Monday, February 21, 2011

Valentine's Day

Dan and I had the strangest experience the other day.

For Valentine's Day, we have a tradition of going to the Bombay Club Indian restaurant for their Valentine's Day extravaganza where they do a once-a-year gala and pull out all the stops -- a tremendously indulgent experience that we look forward to every year. Last year, we enjoyed their new digs in the South End, even if we missed the romantic location in Harvard Square.

Having made reservations on Open Table a couple of weeks prior (a necessity given the high demand of this event), Dan and I got a little primmed up and hopped on the Orange line to the Back Bay T stop where we would then walk the mile out to their South End location on Washington Street. The South End carries its own romance and made a lovely pallet for a pre-dinner stroll. Thanks, The Gays!

We rounded the corner of Washington Street, pausing to admire the display and bustle of Foodies Market, and arrived at the Bombay Club. Except that the windows were dark. Really dark. And then we noticed the imposing "FOR SALE" signs all over the windows. "Is this the right address?" "This is where it was, right?" "Well, yeah...It still says 'Bombay Club' above the door." After inspecting all the posters on the off chance that there was a helpful "WE'VE MOVED!" sign -- of which there were none -- we made an about face and walked back to the train station.

A local chocolaterie on Dartmouth Street let us in and sold us delicious chocolate truffles of lavender, homemade marzipan, and sesame caramel while we parleyed with its proprietor about the strange experience. "We got a reservation confirmation and everything. It just seems a little odd," I puzzled. The proprietor, a bubbly and nurturing woman with curly hair and a flair for life, copuzzled, "Isn't that strange?! Just the other day, I was talking with a girl who tended bar there when it was still the Pho Pasteur. Just this past Sunday, she said she thought the Bombay Club might close. Something about trouble with the lease. Wow. That was fast! That's how it is with restaurants; they can close just like that! Here one day, gone the next." One of her friends in the tiny room chimed, "They closed their stand in Faneuil Hall, too." Noooooooooo!!!

In the end, Dan and I went back to JP after our romantic stroll and tasty chocolates in the South End. We were greeted with a warm reception at the Ghazal, where we grab Indian food every other week or so. They know us there, and they were pleased to see us. Similarly, it did us good to see our favorite neighborhood Indian spot doing such brisk business. We had a lovely meal and we made attempts to order things that we don't ordinarily get so it would still feel special.

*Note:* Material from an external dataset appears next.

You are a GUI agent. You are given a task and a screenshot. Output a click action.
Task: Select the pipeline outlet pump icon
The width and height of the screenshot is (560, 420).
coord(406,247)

It wasn't the same, but nothing stays forever. We'd been going to the Bombay Club for special occasions for years and it had become a staple in the corner of many important memories. Valentine's Day was the typical cause, but we also went there the evening that Dan proposed to me. Further, it is the first Indian restaurant where Dan had eaten -- and only at the behest of an Indian friend of his, who has since passed away. The idea that a vessel of our traditions was so fragile and broken swiftly was cause of great disorientation and sadness. We're happy that we have the Ghazal, our favorite neighborhood Indian restaurant, but we will sadly miss the Bombay Club, its wonderful staff, food, and memories.